Lucy was eight years old when her father died, leaving his widow with 10 children and little to live on. To survive, Lucy’s mother sold her house in Beverly Farms and moved inland, to the new manufacturing city of Lowell.
Lowell, wrote Lucy, ‘had a high reputation for good order, morality, piety, and all that was dear to the old-fashioned New Englander’s heart.’ Her mother ran a boardinghouse for the Lowell mill girls.
In the early days of the textile factories, mill girls were carefully supervised, their morals closely guarded. They could advantage of Lowell’s many cultural offerings: lending libraries, self-improvement societies, concerts and lectures by philosophers such as Henry David Thoreau and Ralph Waldo Emerson.
“We learned no theories about ‘the dignity of labor,’ but we were taught to work almost as if it were a religion,” Lucy wrote in her book, A New England Girlhood, Outlined from Memory. It is now used as a reference for historians on early American childhood.
Lucy Larcom was born in 1824 in Beverly Farms, Mass., the ninth of 10 children. Her mother’s decision to support her family by running a boardinghouse reflected the limited choices available to women at the time.
Lucy first worked as a doffer, a job for the youngest girls. Doffers took full bobbins from the spinning frames and replaced them with empty ones. They worked from 5 in the morning to 7 in the evening with a half hour for breakfast and for dinner. “It has taken nearly a lifetime for me to make up the sleep lost at that early age,” wrote Harriet H. Robinson, Lucy Larcom’s good friend in the mills.

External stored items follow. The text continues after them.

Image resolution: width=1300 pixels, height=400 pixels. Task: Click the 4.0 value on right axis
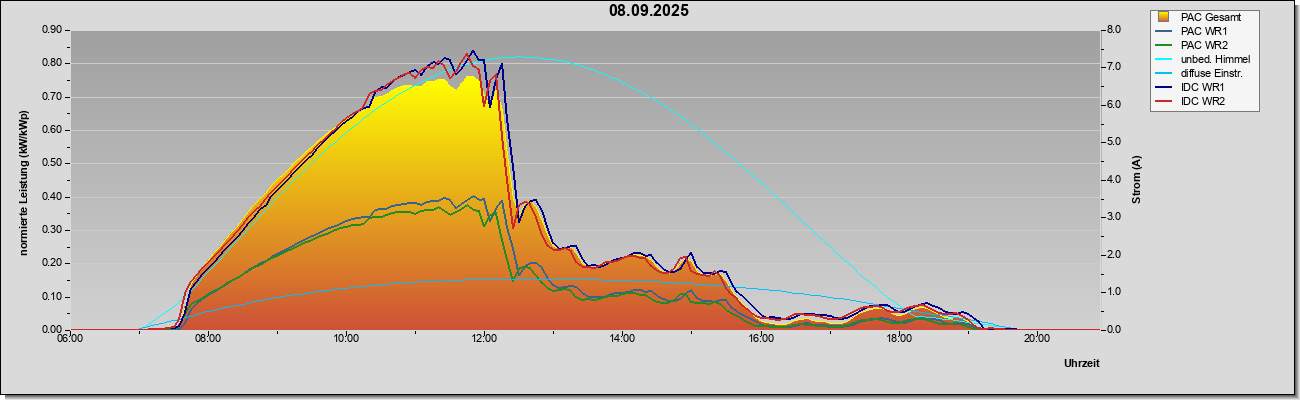1113,180
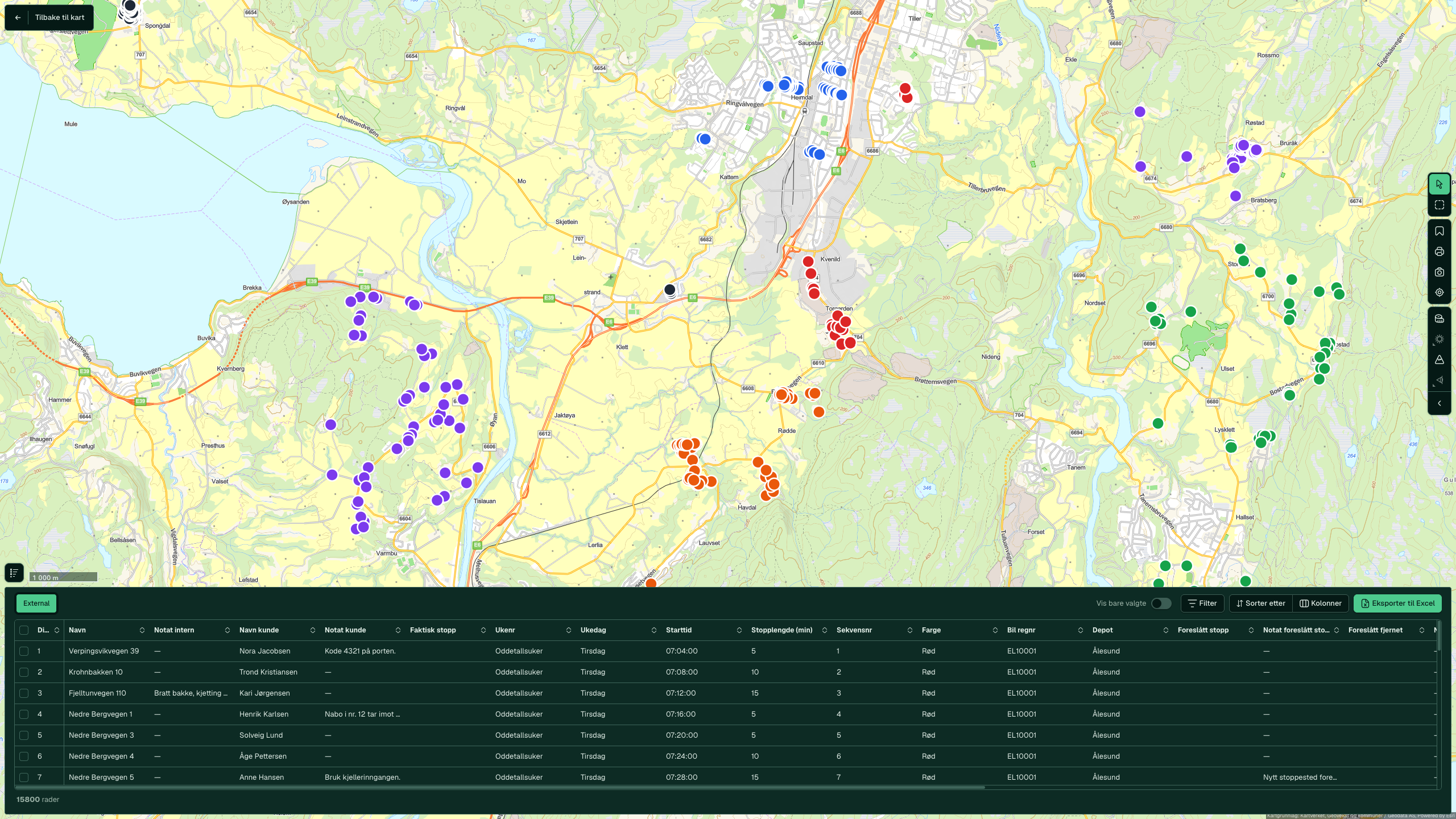Click the printer icon

(1439, 251)
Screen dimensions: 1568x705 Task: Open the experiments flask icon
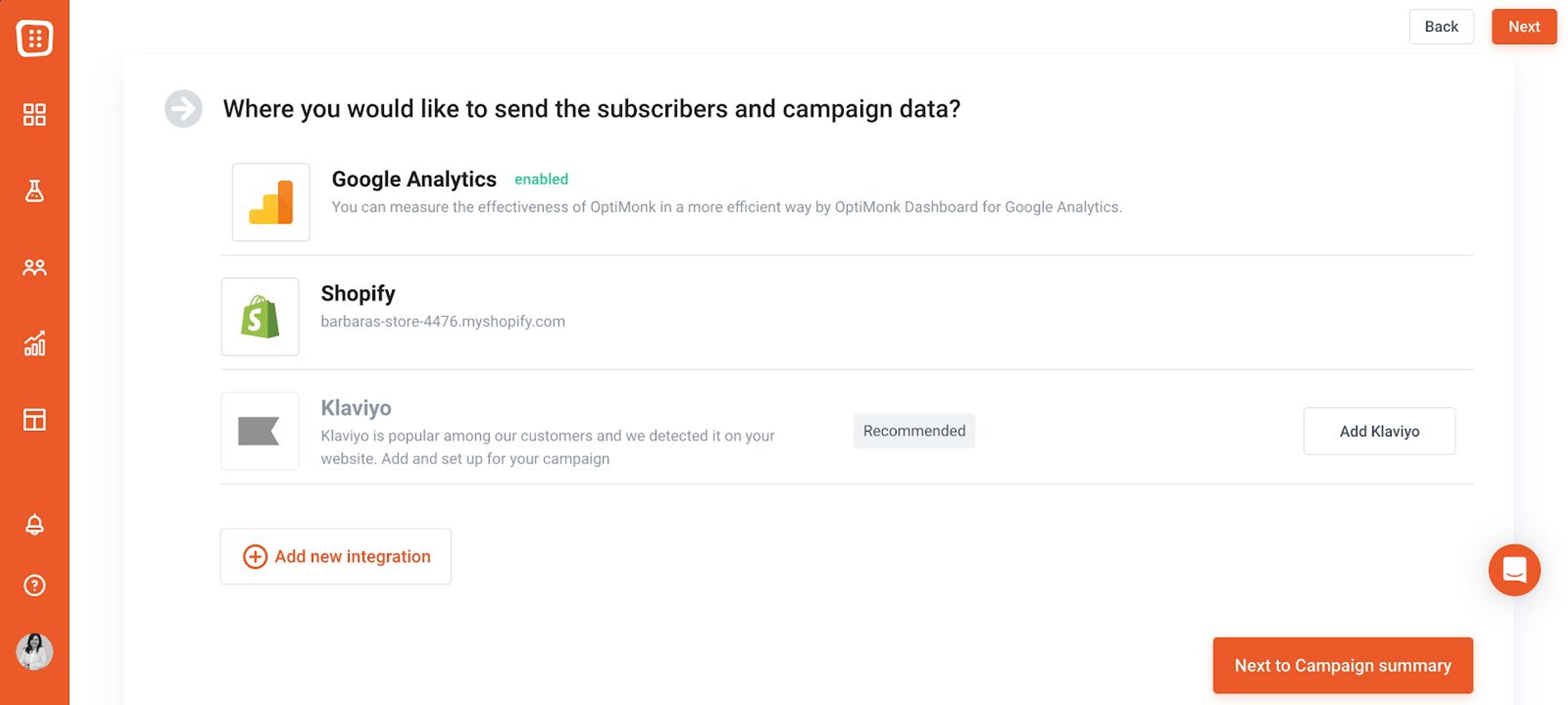[34, 191]
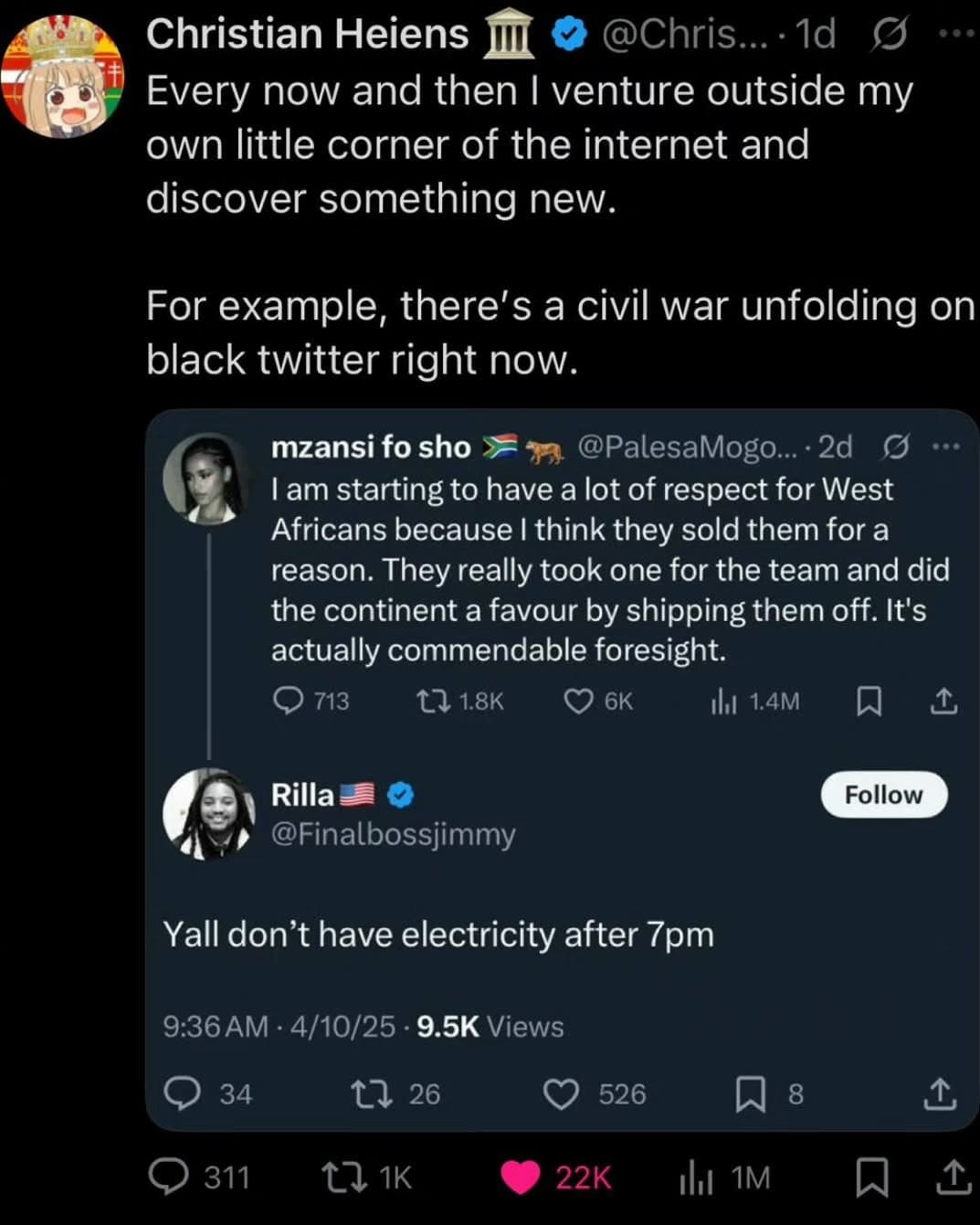Reply to Christian Heiens' main tweet
Image resolution: width=980 pixels, height=1225 pixels.
(x=169, y=1177)
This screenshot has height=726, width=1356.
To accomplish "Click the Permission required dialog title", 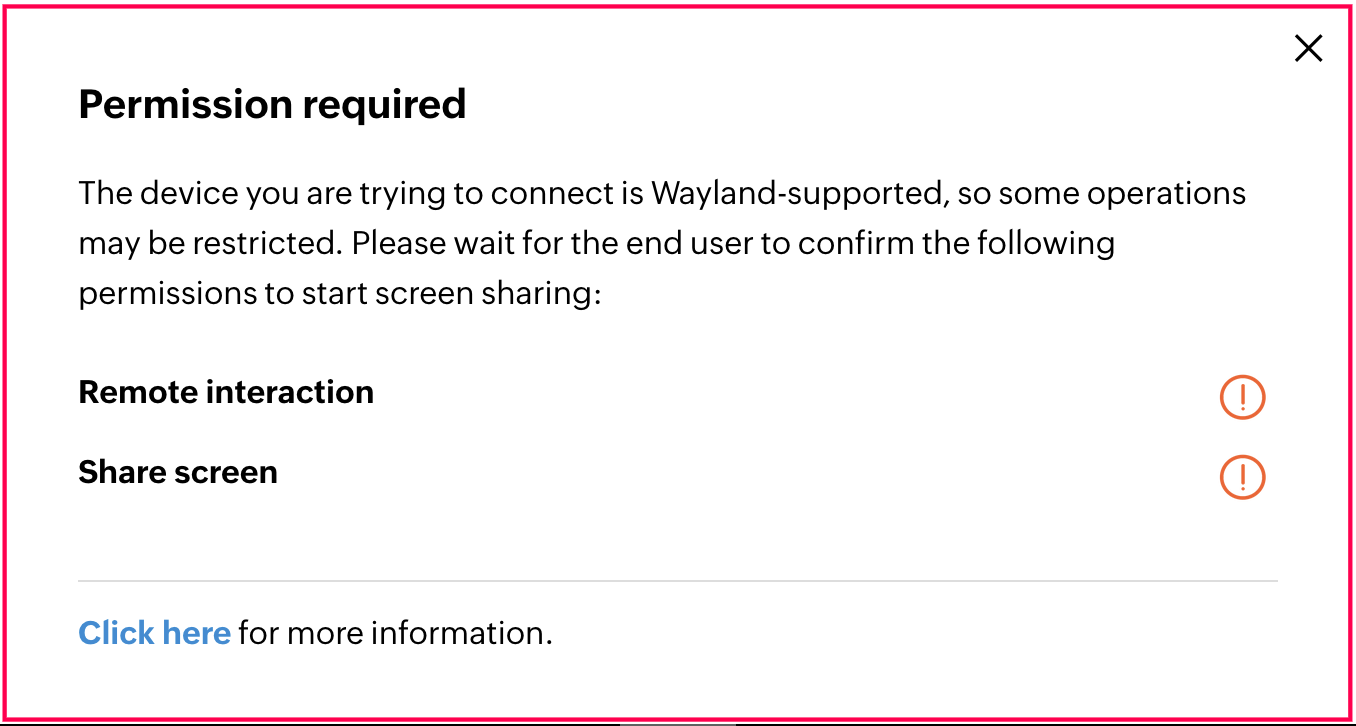I will tap(272, 104).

It was a pity, wrote Lucy, a ‘that we were set to hard work while so young.’
In the few hours the mill girls had to themselves in the evenings, they avidly pursued their education and self-improvement. In 1840, the pastor of the First Universalist Church started the Lowell Offering, a magazine of fiction and poetry written by the Lowell mill girls. Eventually its scope broadened to include works such as one of the first published criticisms of the treatment of Indians by the U.S. government.
Lucy Larcom and Harriet Robinson contributed their poems and stories describing life in the mill. Wrote Lucy:
I defied the machinery to make me its slave. Its incessant discords could not drown the music of my thoughts if I would let them fly high enough.
Lucy’s poems caught the attention of poet John Greenleaf Whittier, and her story about life in the mills was published by The Atlantic Monthly.
Both girls would publish poems and books. Harriet would become a leader in the suffragist movement. Lucy would teach school in Illinois, then return to Boston to edit a children’s magazine that became St. Nicholas Magazine. A local literary magazine in Beverly is named for her, as is a mountain in New Hampshire, a dormitory at Wheaton College and a park in Lowell, Mass. She died in 1893.